Still, none of that on-track glory quite prepared the Scot for his move to the other side of the microphone, he confesses...
"I certainly have a whole new appreciation for broadcasting," Coulthard revealed. "You can talk complete b****cks as a driver and it doesn't really matter, but this is a whole new challenge. The big thing about live TV is that you have to literally do everything to the second.
"You can be talking about Michael Schumacher coming back, and you have somebody in your ear counting down 'five-four-three-two-one...' I was like a rabbit in the headlights when I started, but they have invited me back for this year - so I must have done a reasonable job!"
The Twynholm native's sparring partner - and a man with whom he has regular disagreements of opinion on-air, much to viewers' amusement - is the irrepressible Eddie Jordan, who ran his eponymously-named Jordan Grand Prix outfit in the top flight from 1991 until selling out to Midland at the end of 2005. Just how the Irishman managed to achieve so much success over that period, Coulthard quips, is a mystery to him...
"I need someone to translate half of the time!" he joked. "For a man who used to run a team, some of the stuff he comes out with is complete lunacy! He's a special case, for sure..."
With his F1 retirement coinciding nicely with the arrival of his first child Dayton late in 2008, Coulthard has clearly enjoyed his time away from the spotlight of the grid, but he admits that the competitive fire is now beginning to stir up inside of him again.
A switch to pan-European touring car series the DTM with Mercedes-Benz in-place of underperforming fellow ex grand prix-winner Ralf Schumacher has been mooted, thanks to the Red Bull consultant's close links with the Stuttgart manufacturer from his nine seasons spent at McLaren between 1996 and 2004. A test drive has reportedly already been lined up.

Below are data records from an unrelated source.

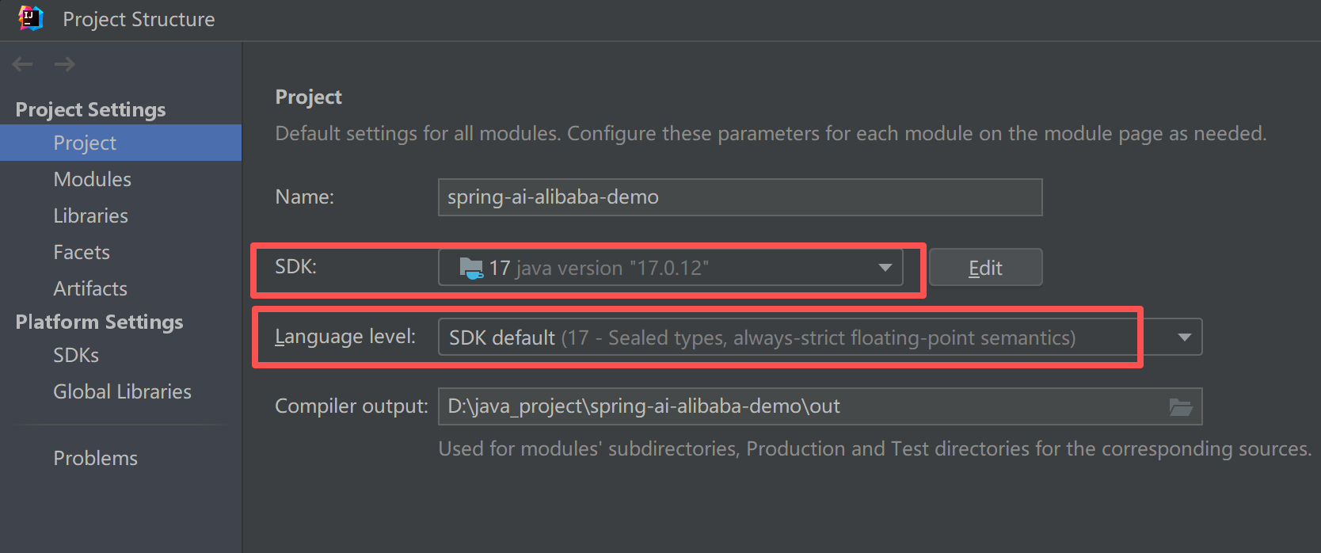Click the Compiler output path field
Screen dimensions: 1321x553
point(800,406)
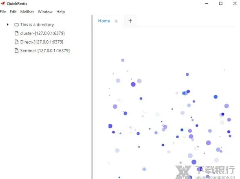The height and width of the screenshot is (179, 240).
Task: Open the Melihat menu
Action: pyautogui.click(x=27, y=12)
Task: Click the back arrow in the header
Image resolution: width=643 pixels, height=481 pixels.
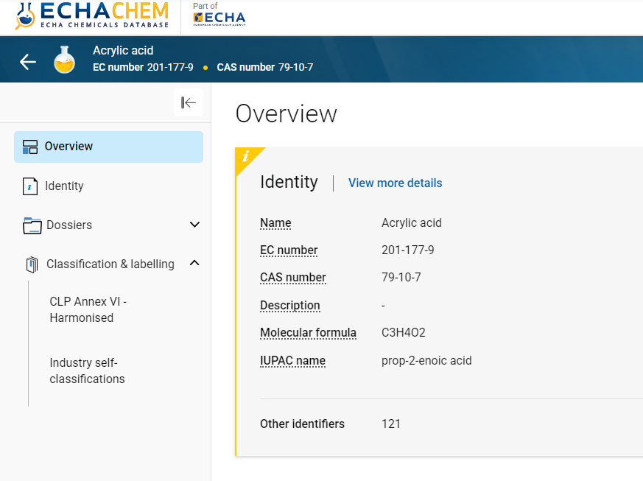Action: click(27, 62)
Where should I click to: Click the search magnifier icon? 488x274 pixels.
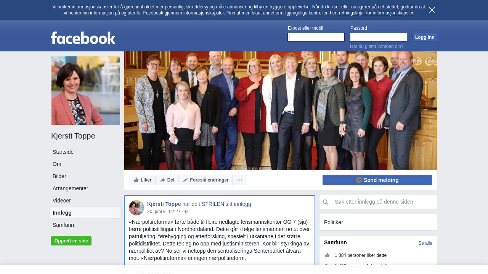click(326, 202)
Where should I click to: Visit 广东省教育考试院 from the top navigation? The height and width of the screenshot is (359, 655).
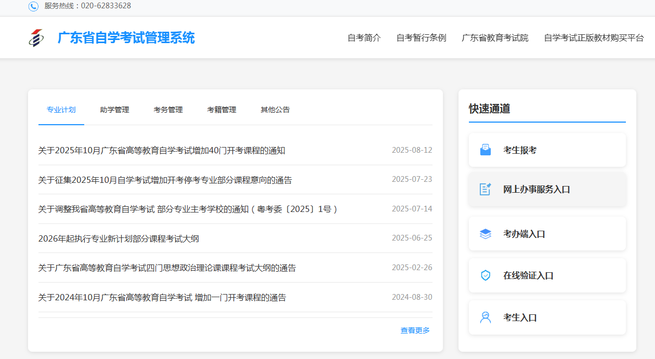495,37
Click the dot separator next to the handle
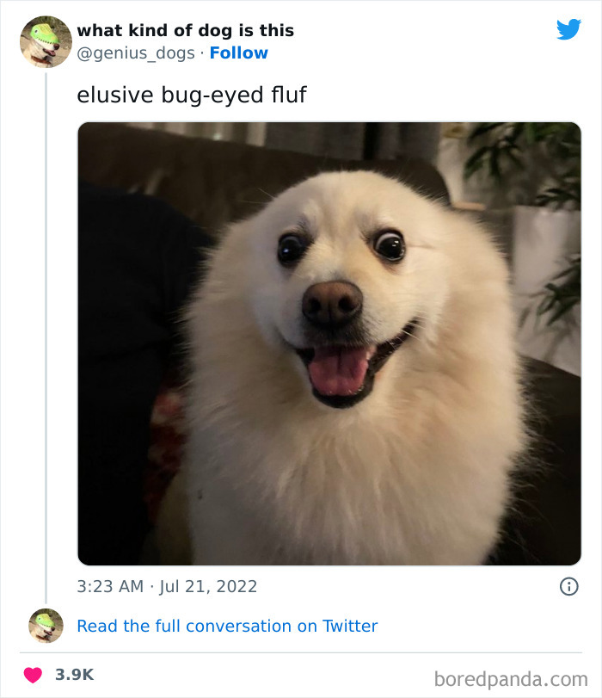 (200, 53)
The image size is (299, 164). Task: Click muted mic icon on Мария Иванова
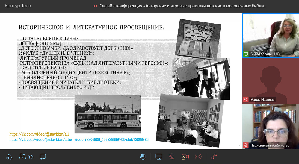(x=246, y=100)
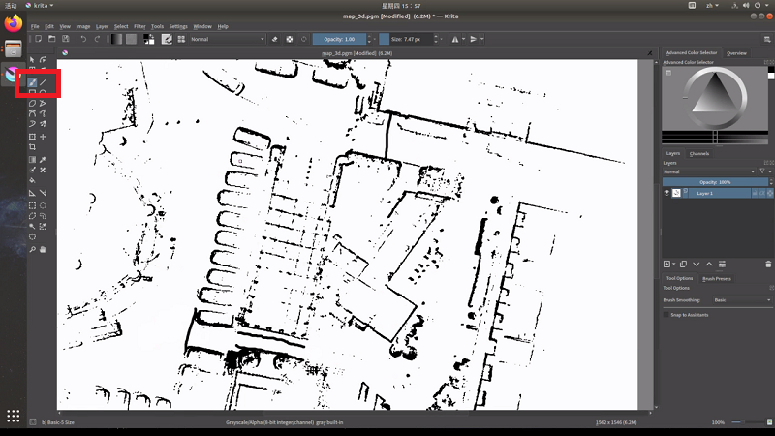The height and width of the screenshot is (436, 775).
Task: Open the Brush Smoothing dropdown
Action: point(741,300)
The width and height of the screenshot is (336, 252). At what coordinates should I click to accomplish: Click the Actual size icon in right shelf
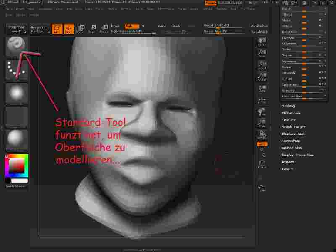click(x=262, y=65)
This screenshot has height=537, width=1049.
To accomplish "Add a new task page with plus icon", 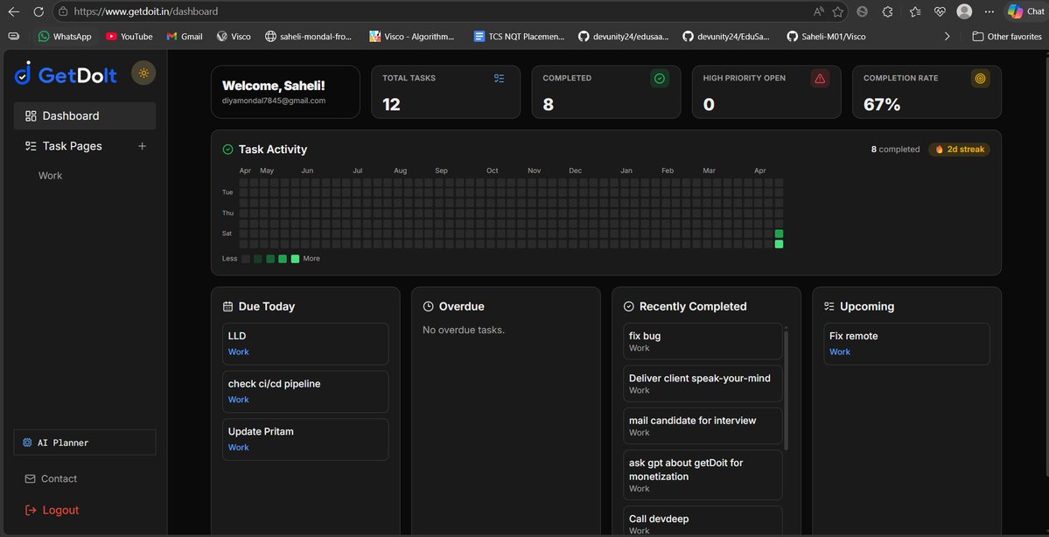I will point(142,146).
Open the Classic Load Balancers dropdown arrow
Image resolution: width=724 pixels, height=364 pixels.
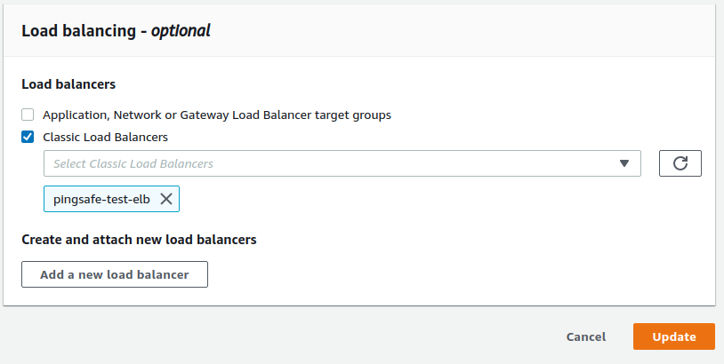pyautogui.click(x=624, y=163)
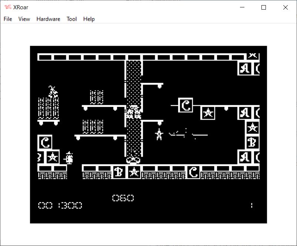
Task: Click the standalone star figure near the elevator
Action: [159, 134]
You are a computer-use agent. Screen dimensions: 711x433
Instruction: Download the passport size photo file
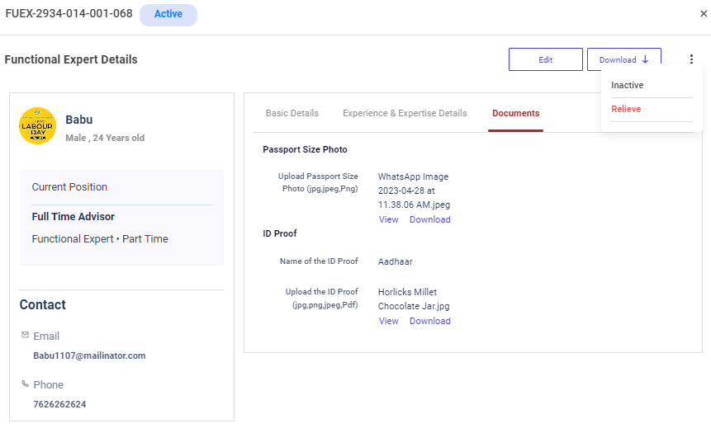tap(429, 219)
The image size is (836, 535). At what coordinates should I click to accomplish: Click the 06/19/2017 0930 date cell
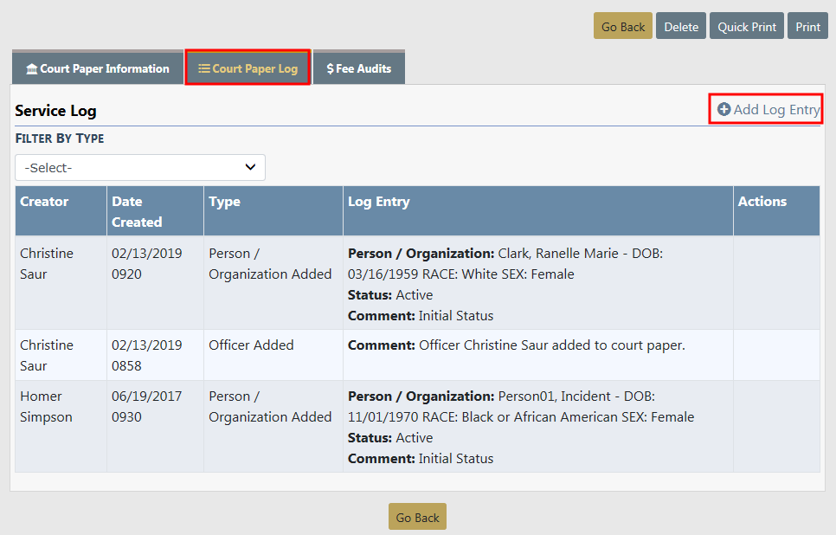[146, 407]
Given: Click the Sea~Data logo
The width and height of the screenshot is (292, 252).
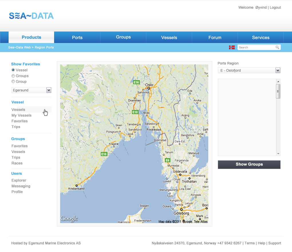Looking at the screenshot, I should (31, 16).
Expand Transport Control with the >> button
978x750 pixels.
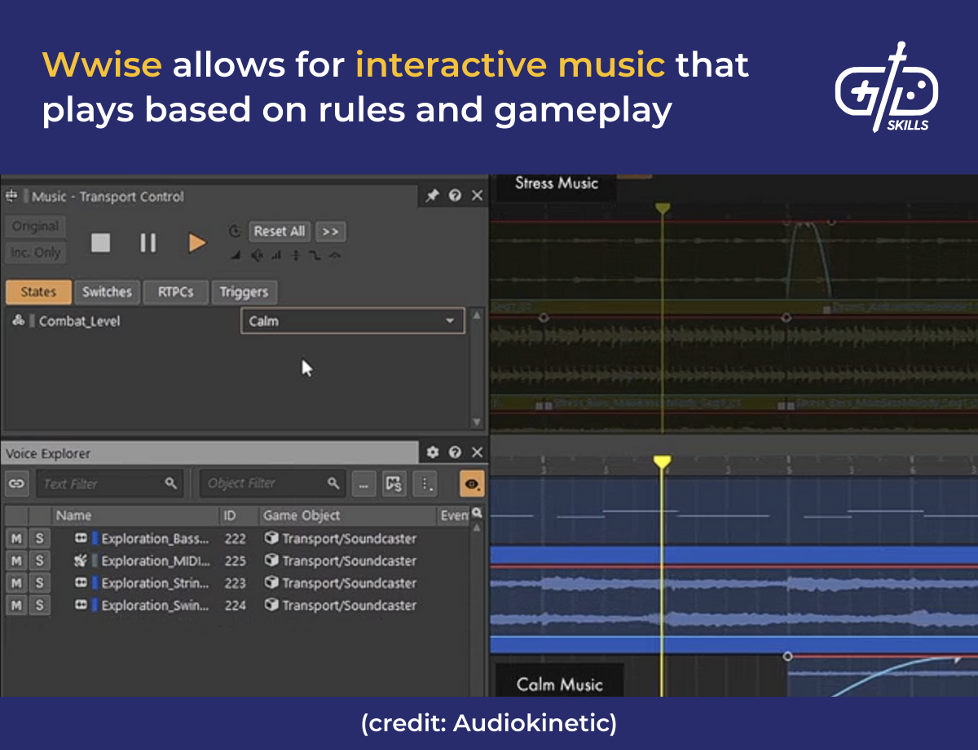point(331,231)
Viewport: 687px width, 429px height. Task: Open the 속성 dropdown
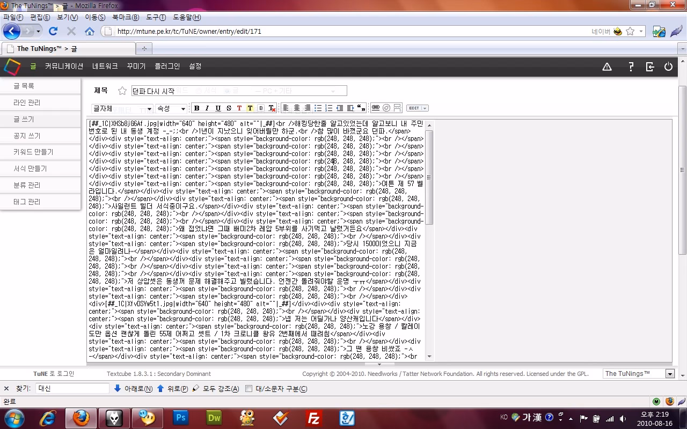pos(171,108)
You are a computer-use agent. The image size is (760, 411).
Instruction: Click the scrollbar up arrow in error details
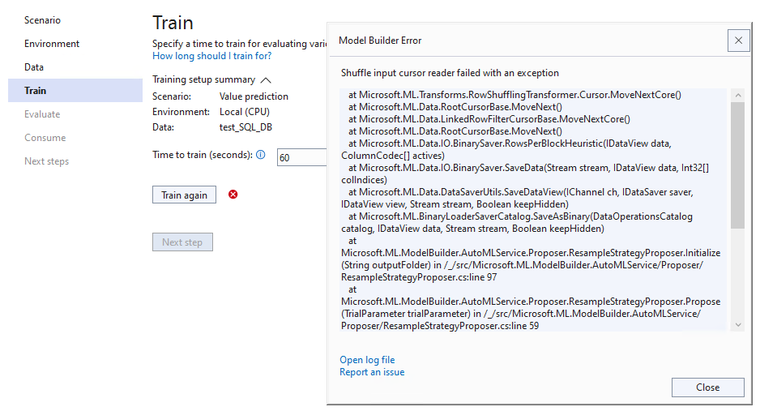[737, 95]
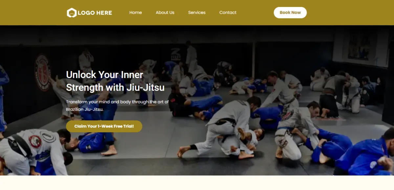This screenshot has height=190, width=394.
Task: Click the cream section below the hero image
Action: (x=197, y=183)
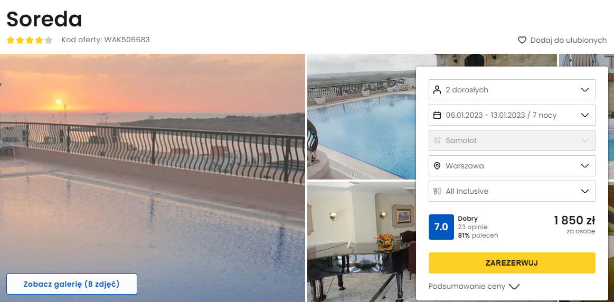Click the calendar icon in the date field
This screenshot has height=302, width=614.
coord(437,115)
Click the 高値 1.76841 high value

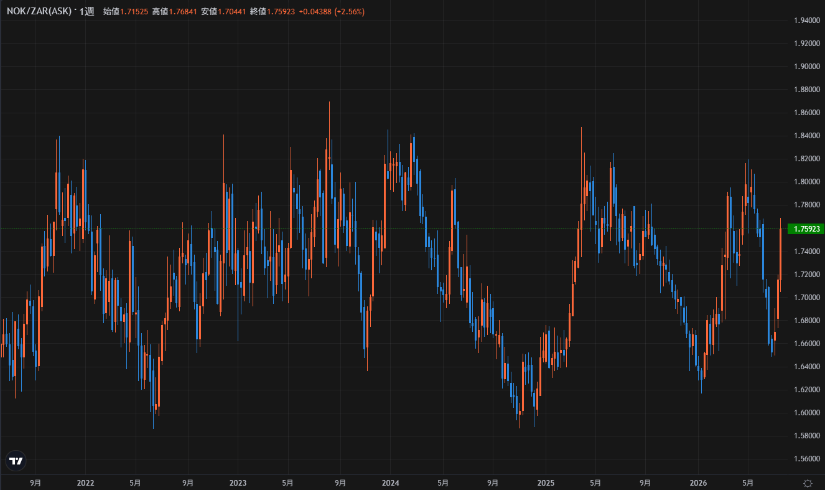pyautogui.click(x=174, y=12)
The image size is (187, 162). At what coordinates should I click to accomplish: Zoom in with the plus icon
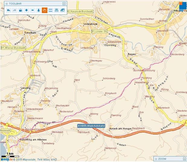(x=27, y=10)
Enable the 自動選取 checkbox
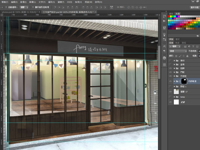 pos(6,7)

"I do miss driving," he acknowledged. "I raced for 20 years from karting to F1. I didn't stop because I got bored; I just recognised that I had reached the end of that particular journey in F1. I've got a 14-month-old baby now, but it's very much in my mind to do some racing in the future.
"I had the chance to drive a Ford World Rally car briefly at the Race of Champions in Beijing. It was such a fantastic feeling to be back behind the wheel of a car again, though it was very different obviously to a grand prix car. At the end of the day I'm a racer, and at 38 I'm not that old and wrinkly yet!"